SaaStr’s proposed solution to these problems is hiring a "Chief Agent Officer" — a human who can manage all the agents, ideally backed by a second person for redundancy.

"You need some sort of chief agent officer... someone that can manage all of your agents that needs to be a bit of a nerd."

"If you don’t have two, you’re at existential risk."

This is correct as a short-term measure. But it does not scale. A human managing 30 agents through daily one-on-ones — their current approach — is a linear solution to an exponential problem. Every new agent adds more context switching, more blackout periods, more succession risk. The human becomes the bottleneck, and the institution becomes dependent on that human.

The structural solution is not a better human. It is governance infrastructure — a layer that expresses institutional intent as machine-readable constraints, enforces them at the moment of action, and maintains institutional memory independent of any single operator.

What This Reveals About 2026

SaaStr is not a governance company. They are not trying to sell anything in this space. They are practitioners sharing operational reality. That makes their testimony unusually credible.

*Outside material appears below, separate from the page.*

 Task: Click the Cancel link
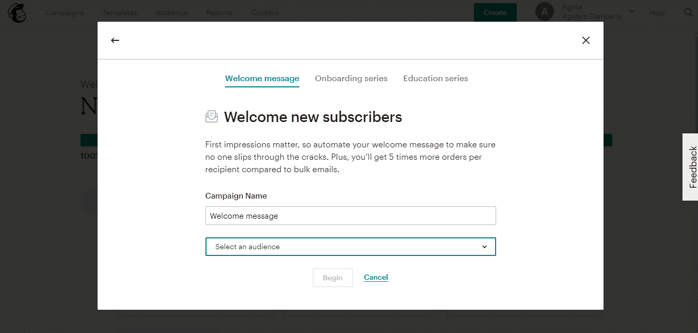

What they describe is an organisation that has gone further with multi-agent deployment than almost anyone — 30 agents, real production workloads, measurable ROI — and has run directly into the limits of operating without governance infrastructure. Every problem they name maps to a known governance concept:

Context fragmentation is the absence of institutional constraint propagation. The two-week blackout is the absence of governance continuity. The succession crisis is the absence of institutional memory. Security drift is the absence of continuous enforcement. No orchestration layer is the absence of a cross-vendor governance boundary.

These are not bugs in their agent stack. They are the predictable consequences of deploying autonomous systems without the institutional infrastructure to govern them.

The question for every organisation scaling AI agents is not whether they will hit these problems. It is whether they will have governance infrastructure in place when they do.